(Beginning of READING TEXT)

Download SARS-CoV-2 protein sequences
Download sequences and metadata for selected SARS-CoV-2 proteins
Download SARS-CoV-2 protein sequences
Retrieve genome and protein sequences, and metadata for selected SARS-CoV-2 proteins through the command line tool or programming languages. The selected proteins can be filtered by host organism and geographic location.
For an overview of the downloaded package contents, see the NCBI Datasets SARS-CoV-2 Data Package description.
Download Selected Proteins
Download all Spike protein sequences
datasets download virus protein S
For more information, see the Datasets Python API reference documentation
In this example, we are using the sars2_protein_download method from ncbi-datasets-pylib.
from ncbi.datasets.openapi import ApiClient as DatasetsApiClient
from ncbi.datasets.openapi import ApiException as DatasetsApiException
from ncbi.datasets import VirusApi as DatasetsVirusApi
zipfile_name = "sars_cov2_protein_dataset.zip"

(End of READING TEXT)
(Beginning of SUPPLIED INFORMATION)

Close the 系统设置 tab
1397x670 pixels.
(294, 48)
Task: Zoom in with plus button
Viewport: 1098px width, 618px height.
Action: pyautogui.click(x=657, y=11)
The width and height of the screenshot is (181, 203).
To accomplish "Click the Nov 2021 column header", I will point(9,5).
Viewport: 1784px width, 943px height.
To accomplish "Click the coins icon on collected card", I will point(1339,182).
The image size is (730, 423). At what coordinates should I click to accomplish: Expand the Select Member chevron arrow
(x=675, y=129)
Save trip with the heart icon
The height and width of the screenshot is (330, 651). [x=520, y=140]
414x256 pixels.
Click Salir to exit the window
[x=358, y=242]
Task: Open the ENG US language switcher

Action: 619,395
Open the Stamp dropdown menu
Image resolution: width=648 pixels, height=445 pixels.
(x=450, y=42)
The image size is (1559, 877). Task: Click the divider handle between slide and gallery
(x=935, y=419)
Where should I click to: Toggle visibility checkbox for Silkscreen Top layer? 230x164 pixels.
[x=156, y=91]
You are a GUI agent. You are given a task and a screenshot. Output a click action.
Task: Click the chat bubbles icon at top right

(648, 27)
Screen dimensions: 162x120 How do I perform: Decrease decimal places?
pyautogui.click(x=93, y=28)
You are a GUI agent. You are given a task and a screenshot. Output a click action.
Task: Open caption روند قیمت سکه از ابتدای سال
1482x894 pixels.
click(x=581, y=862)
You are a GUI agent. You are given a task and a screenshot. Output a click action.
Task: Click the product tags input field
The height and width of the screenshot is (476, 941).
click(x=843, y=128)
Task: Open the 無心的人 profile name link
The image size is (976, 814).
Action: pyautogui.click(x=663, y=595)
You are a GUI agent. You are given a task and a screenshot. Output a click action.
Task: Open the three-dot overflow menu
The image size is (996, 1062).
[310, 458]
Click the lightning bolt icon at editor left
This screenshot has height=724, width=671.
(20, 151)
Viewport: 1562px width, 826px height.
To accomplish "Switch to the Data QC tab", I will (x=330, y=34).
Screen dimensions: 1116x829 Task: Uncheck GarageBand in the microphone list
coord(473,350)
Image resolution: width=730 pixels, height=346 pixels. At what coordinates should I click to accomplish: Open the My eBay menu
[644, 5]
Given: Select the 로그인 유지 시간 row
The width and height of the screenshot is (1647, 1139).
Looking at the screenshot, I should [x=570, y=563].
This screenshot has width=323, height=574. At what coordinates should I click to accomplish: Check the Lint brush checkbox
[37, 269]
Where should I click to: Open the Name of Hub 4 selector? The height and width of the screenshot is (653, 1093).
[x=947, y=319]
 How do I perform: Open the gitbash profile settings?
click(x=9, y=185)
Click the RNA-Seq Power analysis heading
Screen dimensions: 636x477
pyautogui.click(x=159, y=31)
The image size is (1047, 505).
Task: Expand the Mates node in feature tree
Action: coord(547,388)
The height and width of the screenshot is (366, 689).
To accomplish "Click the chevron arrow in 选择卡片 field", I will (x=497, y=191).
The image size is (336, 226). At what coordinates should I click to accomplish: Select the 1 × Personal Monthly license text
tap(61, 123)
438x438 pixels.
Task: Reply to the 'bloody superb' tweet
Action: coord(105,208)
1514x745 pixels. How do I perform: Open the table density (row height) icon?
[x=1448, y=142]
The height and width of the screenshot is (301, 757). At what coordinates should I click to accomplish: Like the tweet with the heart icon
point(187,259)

(End of SUPPLIED INFORMATION)

→ **TASK REQUIREMENTS**:
[1] Sum up the SARS-CoV-2 download page in two sentences.
[2] Name every class that the code on the SARS-CoV-2 download page imports, along with the name each is imported as.
[3] Pick up the SARS-CoV-2 download page after its last line and keep writing.
The lines have nothing to do with this work.

→ **OUTPUTS IN ORDER**:
[1] The page explains how to get genome and protein sequences plus metadata for selected SARS-CoV-2 proteins through the command line tool or programming languages, with filters for host organism and geographic location. It gives the command "datasets download virus protein S" for all Spike protein sequences and starts a Python example that uses the sars2_protein_download method from ncbi-datasets-pylib.

[2]
- ApiClient, imported as DatasetsApiClient
- ApiException, imported as DatasetsApiException
- VirusApi, imported as DatasetsVirusApi

[3]
with DatasetsApiClient() as api_client:
virus_api = DatasetsVirusApi(api_client)
try:
print("Begin download of virus protein data package ...")
virus_protein_ds_download = virus_api.sars2_protein_download(
["SPIKE"],
complete_only=True,
host="human",
include_annotation_type=["PROT_FASTA", "CDS_FASTA"],
_preload_content=False,
)
with open(zipfile_name, "wb") as f:
f.write(virus_protein_ds_download.data)
print(f"Download completed -- see {zipfile_name}")
except DatasetsApiException as e:
print(f"Exception when calling sars2_protein_download: {e}\n")
Download support for the R language is not yet available. Please check back for updates!